Returning a Reference to an Object on the Heap

You might be tempted to solve the problem in Listing 12.4 by having TheFunction() create Frisky on the heap. That way, when you return from TheFunction(), Frisky will still exist.

The problem with this approach is: What do you do with the memory allocated for Frisky when you are done with it? Listing 12.5 illustrates this problem.

Listing 12.5. Memory Leaks

 0:  // Listing 12.5
 1:  // Resolving memory leaks
 2:  #include <iostream>
 3:
 4:  class SimpleCat
 5:  {
 6:  public:
 7:      SimpleCat (int age, int weight);
 8:      ~SimpleCat() {}
 9:      int GetAge() { return itsAge; }
10:      int GetWeight() { return itsWeight; }
11:
12:  private:
13:      int itsAge;
14:      int itsWeight;
15:  };
16:
17:  SimpleCat::SimpleCat(int age, int weight):
18:  itsAge(age), itsWeight(weight) {}
19:
20:  SimpleCat & TheFunction();
21:
22:  int main()
23:  {
24:      SimpleCat & rCat = TheFunction();
25:      int age = rCat.GetAge();
26:      std::cout << "rCat is " << age << " years old!
";
27:      std::cout << "&rCat: " << &rCat << std::endl;
28:      // How do you get rid of that memory?
29:      SimpleCat * pCat = &rCat;
30:      delete pCat;
31:      // Uh oh, rCat now refers to ??
32:      return 0;
33:  }
34:
35:  SimpleCat &TheFunction()
36:  {
37:      SimpleCat * pFrisky = new SimpleCat(5,9);
38:      std::cout << "pFrisky: " << pFrisky << std::endl;
39:      return *pFrisky;
40:  }

pFrisky: 0x00431CA0
rCat is 5 years old!
&rCat: 0x00431CA0
					

This compiles, links, and appears to work. But it is a time bomb waiting to go off.

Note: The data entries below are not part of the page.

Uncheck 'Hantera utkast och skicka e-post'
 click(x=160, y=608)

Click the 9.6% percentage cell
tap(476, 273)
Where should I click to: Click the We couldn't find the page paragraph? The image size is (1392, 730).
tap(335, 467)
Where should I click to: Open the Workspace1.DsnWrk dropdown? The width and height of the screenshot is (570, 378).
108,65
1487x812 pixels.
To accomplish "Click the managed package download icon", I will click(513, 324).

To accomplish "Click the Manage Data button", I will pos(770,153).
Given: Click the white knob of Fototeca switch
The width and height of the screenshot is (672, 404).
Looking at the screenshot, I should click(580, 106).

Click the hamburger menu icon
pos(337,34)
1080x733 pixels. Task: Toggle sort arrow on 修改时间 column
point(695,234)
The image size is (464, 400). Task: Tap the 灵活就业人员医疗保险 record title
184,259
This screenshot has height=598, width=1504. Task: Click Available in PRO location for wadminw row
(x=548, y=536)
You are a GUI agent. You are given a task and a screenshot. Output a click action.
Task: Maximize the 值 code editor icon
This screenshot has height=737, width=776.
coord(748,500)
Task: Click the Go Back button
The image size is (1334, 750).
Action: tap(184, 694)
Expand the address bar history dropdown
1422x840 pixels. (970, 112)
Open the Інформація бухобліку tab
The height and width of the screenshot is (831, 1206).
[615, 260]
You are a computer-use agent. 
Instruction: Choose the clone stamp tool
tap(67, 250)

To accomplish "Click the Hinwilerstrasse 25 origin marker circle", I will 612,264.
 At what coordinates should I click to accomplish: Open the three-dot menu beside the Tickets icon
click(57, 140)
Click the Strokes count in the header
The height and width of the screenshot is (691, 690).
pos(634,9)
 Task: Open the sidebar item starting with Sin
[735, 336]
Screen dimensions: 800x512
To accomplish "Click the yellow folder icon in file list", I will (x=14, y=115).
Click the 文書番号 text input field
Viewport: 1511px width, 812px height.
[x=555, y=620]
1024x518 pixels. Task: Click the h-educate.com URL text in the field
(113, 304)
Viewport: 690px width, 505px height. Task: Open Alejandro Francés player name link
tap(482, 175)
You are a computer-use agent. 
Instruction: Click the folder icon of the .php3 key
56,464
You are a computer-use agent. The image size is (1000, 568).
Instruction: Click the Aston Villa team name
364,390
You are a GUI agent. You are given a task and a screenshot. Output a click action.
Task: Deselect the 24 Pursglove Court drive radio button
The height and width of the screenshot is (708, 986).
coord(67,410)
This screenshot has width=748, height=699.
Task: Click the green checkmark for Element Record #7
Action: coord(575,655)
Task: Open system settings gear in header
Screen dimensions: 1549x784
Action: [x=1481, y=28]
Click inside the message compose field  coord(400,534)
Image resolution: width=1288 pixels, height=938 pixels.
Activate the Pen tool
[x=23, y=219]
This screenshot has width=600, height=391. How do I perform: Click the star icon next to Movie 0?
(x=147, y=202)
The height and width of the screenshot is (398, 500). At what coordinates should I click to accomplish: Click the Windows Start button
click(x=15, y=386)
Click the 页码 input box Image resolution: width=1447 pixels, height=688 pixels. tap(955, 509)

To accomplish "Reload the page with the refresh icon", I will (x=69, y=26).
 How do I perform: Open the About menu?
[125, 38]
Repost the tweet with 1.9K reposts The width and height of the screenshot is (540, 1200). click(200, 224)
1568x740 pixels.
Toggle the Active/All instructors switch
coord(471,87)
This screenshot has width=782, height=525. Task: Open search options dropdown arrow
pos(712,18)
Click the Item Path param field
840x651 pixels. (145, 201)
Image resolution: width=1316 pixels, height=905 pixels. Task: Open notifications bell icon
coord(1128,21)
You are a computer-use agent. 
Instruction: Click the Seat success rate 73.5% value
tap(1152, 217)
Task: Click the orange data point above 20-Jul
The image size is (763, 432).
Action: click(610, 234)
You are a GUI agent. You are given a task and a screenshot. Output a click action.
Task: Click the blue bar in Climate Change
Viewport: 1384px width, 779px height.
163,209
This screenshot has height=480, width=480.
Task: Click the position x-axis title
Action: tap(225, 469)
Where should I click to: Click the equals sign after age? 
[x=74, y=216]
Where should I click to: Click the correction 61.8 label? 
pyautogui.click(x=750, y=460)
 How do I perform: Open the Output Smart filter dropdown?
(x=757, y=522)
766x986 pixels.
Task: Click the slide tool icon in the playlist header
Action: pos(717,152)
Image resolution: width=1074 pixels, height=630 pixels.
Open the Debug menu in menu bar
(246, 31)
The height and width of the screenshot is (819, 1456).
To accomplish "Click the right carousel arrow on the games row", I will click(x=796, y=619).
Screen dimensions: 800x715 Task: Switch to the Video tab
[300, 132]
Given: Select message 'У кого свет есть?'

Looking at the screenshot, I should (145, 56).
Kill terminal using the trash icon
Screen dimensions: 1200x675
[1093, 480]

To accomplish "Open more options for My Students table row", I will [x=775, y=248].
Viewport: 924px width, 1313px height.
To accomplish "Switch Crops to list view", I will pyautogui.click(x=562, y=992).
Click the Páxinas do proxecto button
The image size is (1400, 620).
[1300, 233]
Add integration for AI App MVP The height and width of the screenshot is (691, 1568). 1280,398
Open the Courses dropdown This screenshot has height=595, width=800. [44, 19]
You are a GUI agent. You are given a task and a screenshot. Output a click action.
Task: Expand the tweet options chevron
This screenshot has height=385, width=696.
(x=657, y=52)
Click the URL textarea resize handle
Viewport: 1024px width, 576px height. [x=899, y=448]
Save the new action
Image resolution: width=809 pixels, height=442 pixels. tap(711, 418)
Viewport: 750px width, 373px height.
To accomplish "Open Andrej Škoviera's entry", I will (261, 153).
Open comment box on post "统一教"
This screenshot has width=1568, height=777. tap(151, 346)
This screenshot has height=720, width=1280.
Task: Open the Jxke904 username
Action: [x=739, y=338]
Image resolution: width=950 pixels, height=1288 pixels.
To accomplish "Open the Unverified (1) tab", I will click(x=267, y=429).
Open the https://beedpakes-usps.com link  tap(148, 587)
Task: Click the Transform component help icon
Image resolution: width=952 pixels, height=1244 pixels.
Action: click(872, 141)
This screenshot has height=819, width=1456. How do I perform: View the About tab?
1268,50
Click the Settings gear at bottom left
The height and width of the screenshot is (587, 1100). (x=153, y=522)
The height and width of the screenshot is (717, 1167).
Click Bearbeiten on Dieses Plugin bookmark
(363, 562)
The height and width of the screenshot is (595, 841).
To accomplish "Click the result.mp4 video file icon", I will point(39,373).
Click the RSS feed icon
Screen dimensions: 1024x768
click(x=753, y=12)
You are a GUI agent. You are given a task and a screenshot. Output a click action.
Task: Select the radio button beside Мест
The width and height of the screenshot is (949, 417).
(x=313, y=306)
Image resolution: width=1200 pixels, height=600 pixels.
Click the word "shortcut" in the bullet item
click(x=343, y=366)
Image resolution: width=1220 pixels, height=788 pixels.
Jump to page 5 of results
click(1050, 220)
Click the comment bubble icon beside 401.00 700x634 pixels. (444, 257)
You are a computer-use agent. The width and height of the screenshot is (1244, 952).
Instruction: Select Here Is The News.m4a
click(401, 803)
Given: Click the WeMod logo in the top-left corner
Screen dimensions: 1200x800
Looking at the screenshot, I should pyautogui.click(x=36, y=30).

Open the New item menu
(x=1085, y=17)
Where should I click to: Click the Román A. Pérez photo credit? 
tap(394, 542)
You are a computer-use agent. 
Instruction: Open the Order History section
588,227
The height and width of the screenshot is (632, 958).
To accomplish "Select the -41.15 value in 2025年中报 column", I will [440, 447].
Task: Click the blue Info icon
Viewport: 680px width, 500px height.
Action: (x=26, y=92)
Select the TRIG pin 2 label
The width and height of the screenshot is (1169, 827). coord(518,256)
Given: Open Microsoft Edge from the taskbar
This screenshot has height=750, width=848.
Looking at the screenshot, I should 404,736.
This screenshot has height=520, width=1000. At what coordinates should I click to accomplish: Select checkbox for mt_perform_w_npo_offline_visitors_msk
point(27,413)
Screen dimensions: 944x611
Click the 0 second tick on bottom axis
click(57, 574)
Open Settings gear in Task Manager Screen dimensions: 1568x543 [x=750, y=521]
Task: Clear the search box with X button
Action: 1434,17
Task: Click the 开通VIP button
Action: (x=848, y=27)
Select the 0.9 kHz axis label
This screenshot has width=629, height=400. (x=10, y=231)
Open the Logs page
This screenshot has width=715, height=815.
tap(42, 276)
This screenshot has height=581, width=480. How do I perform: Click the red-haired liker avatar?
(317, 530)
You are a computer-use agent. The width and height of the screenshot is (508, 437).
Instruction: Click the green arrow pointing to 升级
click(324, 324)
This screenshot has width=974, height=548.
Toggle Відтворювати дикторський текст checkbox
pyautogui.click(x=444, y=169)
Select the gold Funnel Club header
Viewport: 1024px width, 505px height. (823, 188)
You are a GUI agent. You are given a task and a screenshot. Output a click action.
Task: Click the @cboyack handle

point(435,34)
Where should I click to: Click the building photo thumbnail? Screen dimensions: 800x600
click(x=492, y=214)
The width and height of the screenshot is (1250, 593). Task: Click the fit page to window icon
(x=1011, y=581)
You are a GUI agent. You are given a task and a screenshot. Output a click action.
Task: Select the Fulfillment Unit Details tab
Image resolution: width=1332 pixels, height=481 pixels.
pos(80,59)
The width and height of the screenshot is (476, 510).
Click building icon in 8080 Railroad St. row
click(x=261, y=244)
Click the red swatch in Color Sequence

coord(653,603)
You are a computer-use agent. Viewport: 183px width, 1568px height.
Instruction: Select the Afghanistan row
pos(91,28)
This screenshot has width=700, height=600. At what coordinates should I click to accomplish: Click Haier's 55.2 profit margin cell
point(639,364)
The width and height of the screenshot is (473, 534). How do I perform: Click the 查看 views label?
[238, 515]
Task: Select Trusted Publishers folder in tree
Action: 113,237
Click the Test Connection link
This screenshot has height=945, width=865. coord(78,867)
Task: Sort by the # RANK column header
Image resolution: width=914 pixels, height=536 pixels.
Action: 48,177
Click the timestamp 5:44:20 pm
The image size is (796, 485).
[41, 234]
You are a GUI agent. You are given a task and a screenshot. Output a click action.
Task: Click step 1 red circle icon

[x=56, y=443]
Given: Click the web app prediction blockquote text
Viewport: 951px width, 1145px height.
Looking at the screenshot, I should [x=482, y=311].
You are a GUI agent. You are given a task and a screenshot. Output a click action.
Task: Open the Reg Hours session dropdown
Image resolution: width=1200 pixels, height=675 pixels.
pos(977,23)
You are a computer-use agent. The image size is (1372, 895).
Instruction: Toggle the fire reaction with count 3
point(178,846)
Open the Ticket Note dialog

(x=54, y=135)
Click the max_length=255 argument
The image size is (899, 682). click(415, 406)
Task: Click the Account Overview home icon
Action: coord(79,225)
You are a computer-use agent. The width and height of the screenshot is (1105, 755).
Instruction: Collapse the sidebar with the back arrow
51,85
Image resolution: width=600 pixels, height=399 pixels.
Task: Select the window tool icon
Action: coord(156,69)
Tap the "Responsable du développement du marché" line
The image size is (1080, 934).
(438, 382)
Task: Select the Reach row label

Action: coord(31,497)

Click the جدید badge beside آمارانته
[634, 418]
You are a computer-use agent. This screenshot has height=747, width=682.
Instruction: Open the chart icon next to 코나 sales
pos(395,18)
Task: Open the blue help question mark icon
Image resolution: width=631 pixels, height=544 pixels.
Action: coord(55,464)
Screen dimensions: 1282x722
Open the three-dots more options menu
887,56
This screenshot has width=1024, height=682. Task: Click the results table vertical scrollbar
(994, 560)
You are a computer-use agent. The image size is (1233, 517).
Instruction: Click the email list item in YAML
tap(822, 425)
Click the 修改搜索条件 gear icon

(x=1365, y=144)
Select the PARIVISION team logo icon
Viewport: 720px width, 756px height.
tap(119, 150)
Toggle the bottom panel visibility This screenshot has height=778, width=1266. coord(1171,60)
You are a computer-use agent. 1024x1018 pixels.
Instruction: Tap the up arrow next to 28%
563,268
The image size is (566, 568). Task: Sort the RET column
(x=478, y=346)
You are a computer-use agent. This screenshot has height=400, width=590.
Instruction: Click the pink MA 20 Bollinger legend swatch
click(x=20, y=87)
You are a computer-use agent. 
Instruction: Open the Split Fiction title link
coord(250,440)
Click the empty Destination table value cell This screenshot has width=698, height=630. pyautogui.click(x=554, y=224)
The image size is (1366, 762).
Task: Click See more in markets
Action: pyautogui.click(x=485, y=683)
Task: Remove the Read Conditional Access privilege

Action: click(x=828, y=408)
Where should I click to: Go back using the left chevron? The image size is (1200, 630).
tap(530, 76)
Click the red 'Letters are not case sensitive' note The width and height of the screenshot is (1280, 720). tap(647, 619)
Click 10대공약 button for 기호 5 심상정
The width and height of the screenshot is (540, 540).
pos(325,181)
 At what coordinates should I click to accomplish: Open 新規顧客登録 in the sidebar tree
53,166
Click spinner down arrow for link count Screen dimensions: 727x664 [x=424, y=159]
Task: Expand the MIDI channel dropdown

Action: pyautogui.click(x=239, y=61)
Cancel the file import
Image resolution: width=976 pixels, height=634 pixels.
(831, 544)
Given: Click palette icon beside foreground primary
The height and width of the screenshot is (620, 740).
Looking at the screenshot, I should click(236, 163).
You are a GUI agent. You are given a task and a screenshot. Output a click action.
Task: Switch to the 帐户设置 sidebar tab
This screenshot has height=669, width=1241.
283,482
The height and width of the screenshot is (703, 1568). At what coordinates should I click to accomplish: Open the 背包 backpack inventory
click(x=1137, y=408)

The function TheFunction() has been changed so that it no longer returns a reference to a local variable. Memory is allocated on the heap and assigned to a pointer on line 37. The address that pointer holds is printed, and then the pointer is dereferenced and the SimpleCat object is returned by reference.

On line 24, the return of TheFunction() is assigned to a reference to a SimpleCat, and that object is used to obtain the cat's age, which is printed on line 26.

To prove that the reference declared in main() is referring to the object put on the heap in TheFunction(), the address of operator is applied to rCat. Sure enough, it displays the address of the object it refers to, and this matches the address of the object on the heap.

So far, so good. But how will that memory be freed? You can't call delete on the reference. One clever solution is to create another pointer and initialize it with the address obtained from rCat. This does delete the memory and plugs the memory leak. One small problem, though: What is rCat referring to after line 31? As stated earlier, a reference must always be an alias for an actual object; if it references a null object (as this does now), the program is invalid.

It cannot be overemphasized that a program with a reference to a null object might compile, but it is invalid and its performance is unpredictable.

There are actually two solutions to this problem. The first is to return a pointer to the memory created on line 37. Then the calling function can delete the pointer when it is done. To do this, change the return value of TheFunction to pointer (rather than reference) and return the pointer, rather than the dereferenced pointer:

SimpleCat * TheFunction()
{
    SimpleCat * pFrisky = new SimpleCat(5,9);
    std::cout << "pFrisky: " << pFrisky << std::endl;
    return pFrisky;  // return the pointer
}

The alternative and more desirable solution is to declare the object in the calling function and then to pass it to TheFunction() by reference. The advantage of this alternative is that the function that allocates the memory (the calling function) is also the function that is responsible for de-allocating it, which, as you'll see in the next section, is preferable.